# [What is needed]
Make an exact copy of the lines from the one containing "Check the box for ticket #70" through the end of the records below, and leave out every picture.

# [Data provided]
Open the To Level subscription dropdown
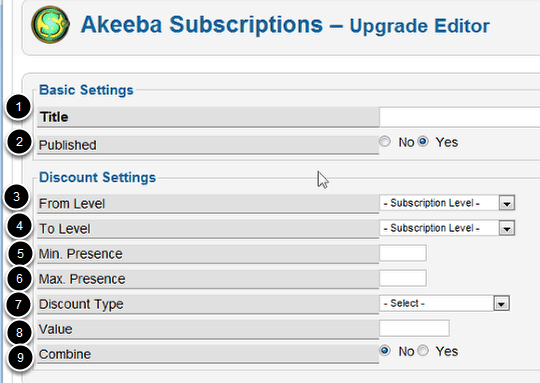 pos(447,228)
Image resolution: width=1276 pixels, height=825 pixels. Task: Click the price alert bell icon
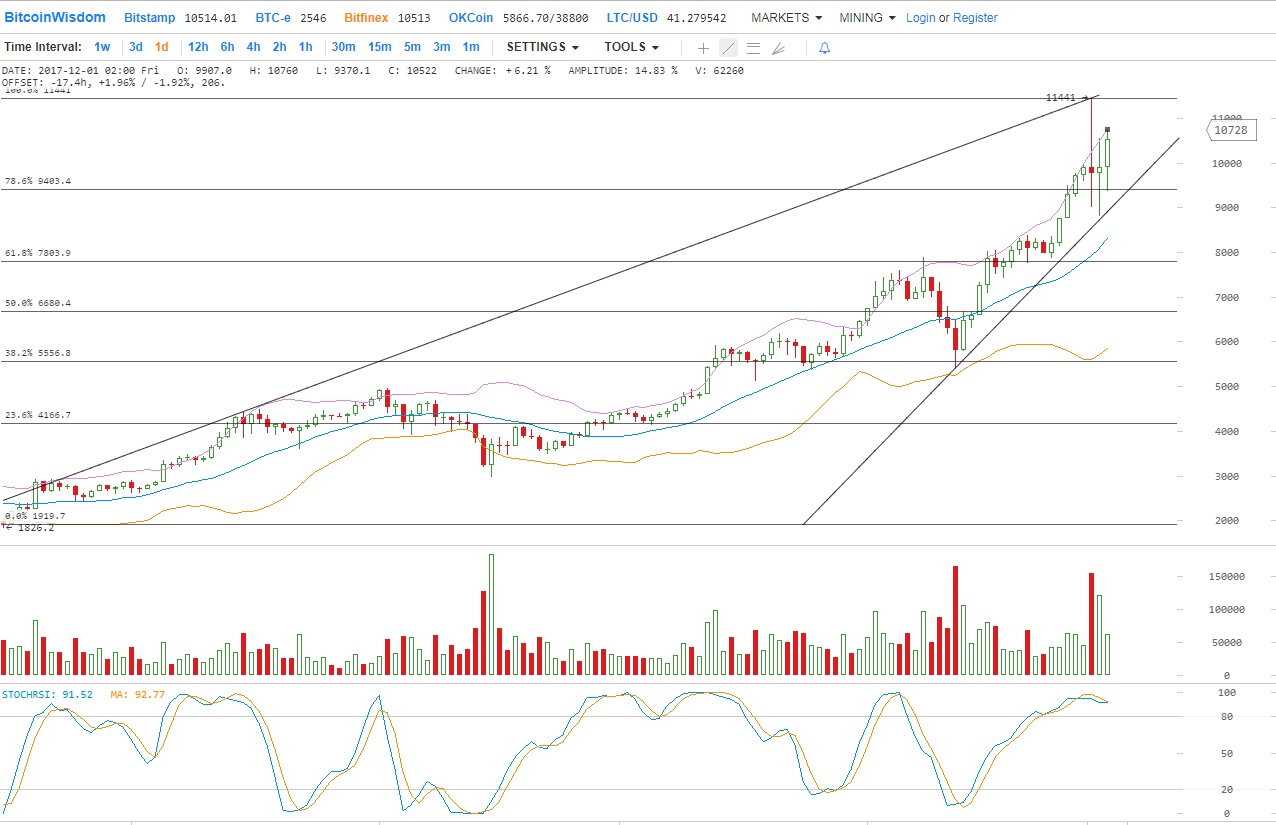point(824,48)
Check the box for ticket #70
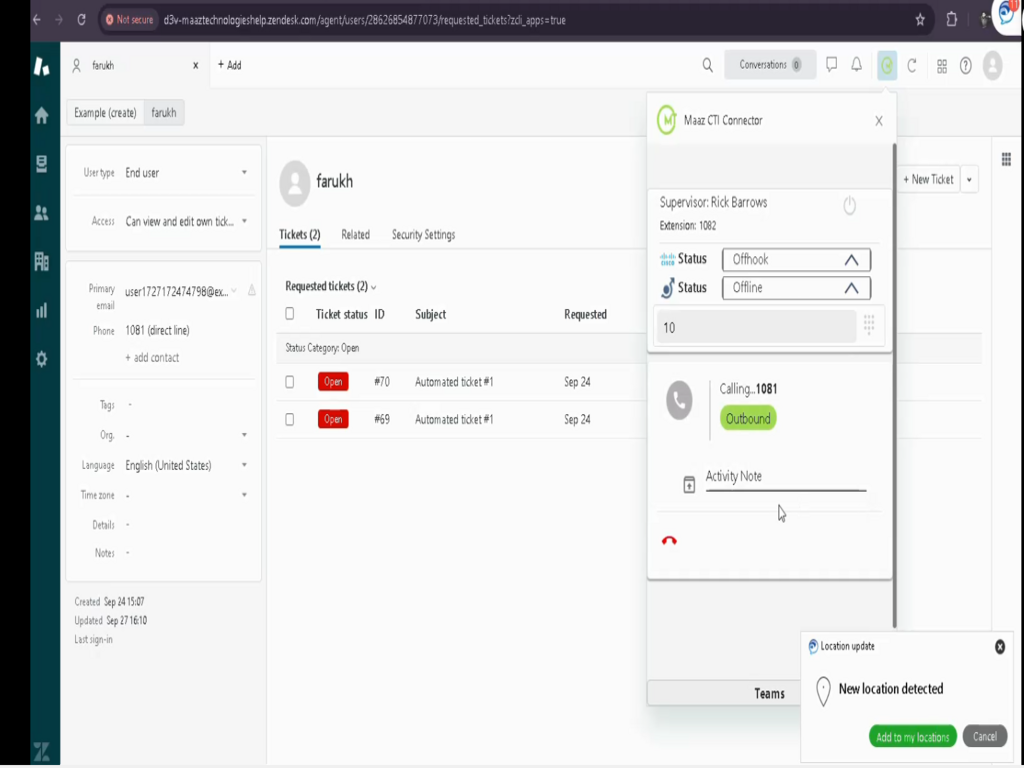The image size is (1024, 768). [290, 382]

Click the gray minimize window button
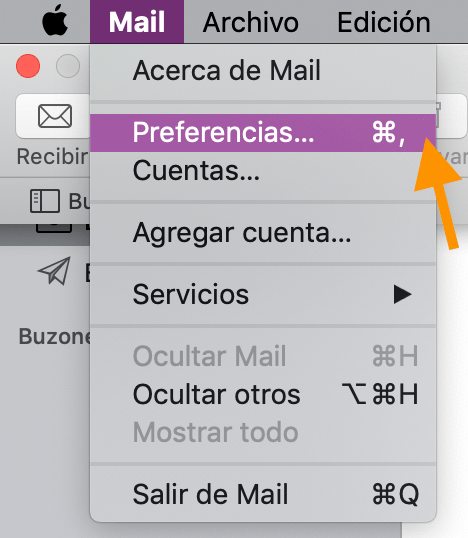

# [Expected answer]
Check the box for ticket #70
The image size is (1024, 768). [290, 382]

Click the gray minimize window button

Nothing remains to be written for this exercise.